Tag: Beacon Street trees

  • From the Archives: The Trees of Beacon Street

    A letter went out to the residents of Beacon Street in 1910, from a citizens committee chaired by Mrs. F. T. Lord, from the Committee of the Metropolitan Improvement League (whose members included Frederick Law Olmsted,) and from the Secretary of the Massachusetts Forestry Association, Mr. Irving T. Guild. The letter is excerpted below:

    “A year ago a committee of residents of Beacon Street met with delegates of the Metropolitan Improvement League and the Massachusetts Forestry Association to consider the planting of a row of trees on either side of Beacon Street between Arlington Street and Massachusetts Avenue. A strong sentiment in favor of tree-planting had previously been shown by a house-to-house canvass by ladies of this committee. As a result of this meeting, Mr. Arthur A. Shurtleff, the well-known landscape architect and tree expert, was requested to make a complete study of the situation and to present a full report…

    The undersigned committee recommend that Mr. Shurtleff’s plan be adopted and the details of the undertaking be placed in his hands as architect.

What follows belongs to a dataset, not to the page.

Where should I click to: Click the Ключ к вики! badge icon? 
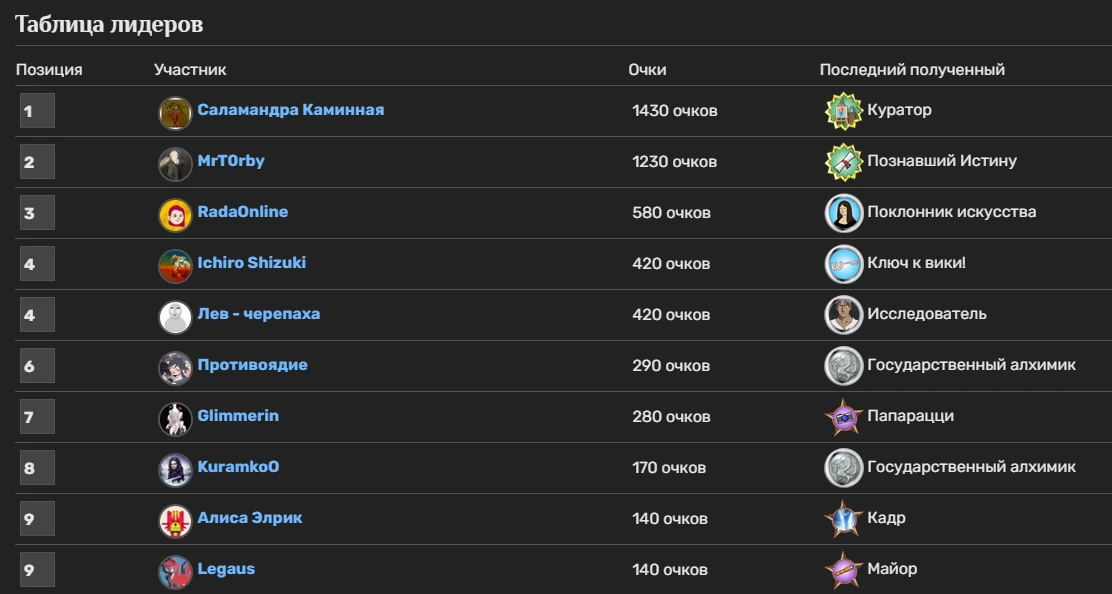click(x=843, y=264)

To do this will cost approximately $12,000, or an average of $34 per house, there being 352 houses between Arlington Street and Massachusetts Avenue.

    It is desirable that the work of preparing the pits be done during the summer months, when most of the residents will be away and when the work can be done more cheaply.  The planting should be done either in November or April, better in the latter month…

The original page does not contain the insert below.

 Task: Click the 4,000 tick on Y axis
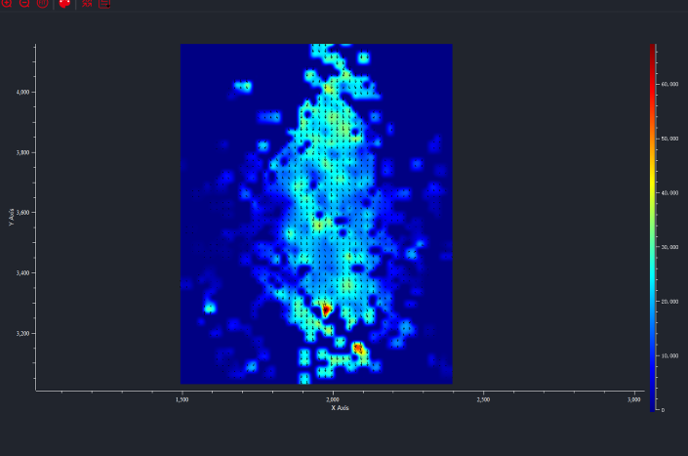pos(22,92)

    Will you not contribute toward this well-considered, desirable, and permanent improvement of Beacon Street?  Cheques may be made payable and sent to R.G. Wadsworth, 323 Beacon Street.  If enough money is not raised, the cheques will be returned.  The committee wish to point out that as all the 352 houses between Arlington Street and Massachusetts Avenue are not occupied by permanent residents, it is hoped that those who are especially interested in the plan will not limit their contributions to any arbitrary sum. On the other hand, small contributions from any one interested will be very welcome.  Should more money than is necessary for the actual planting be obtained, this excess will be used for the future care of the trees.”

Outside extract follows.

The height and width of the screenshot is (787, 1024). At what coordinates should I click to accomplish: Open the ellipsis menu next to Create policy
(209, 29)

    This project was a successful early example of crowdfunding.  Thomas High, in his invaluable site www.backbayhouses.org, notes that Dr. Wadsworth was a physician who lived and maintained his office at 323 Beacon Street. Noted artist Polly Thayer Starr also resided there, and the building is now a lodging house. Picture below is from 1870, of a treeless Beacon Street looking west from Arlington Street.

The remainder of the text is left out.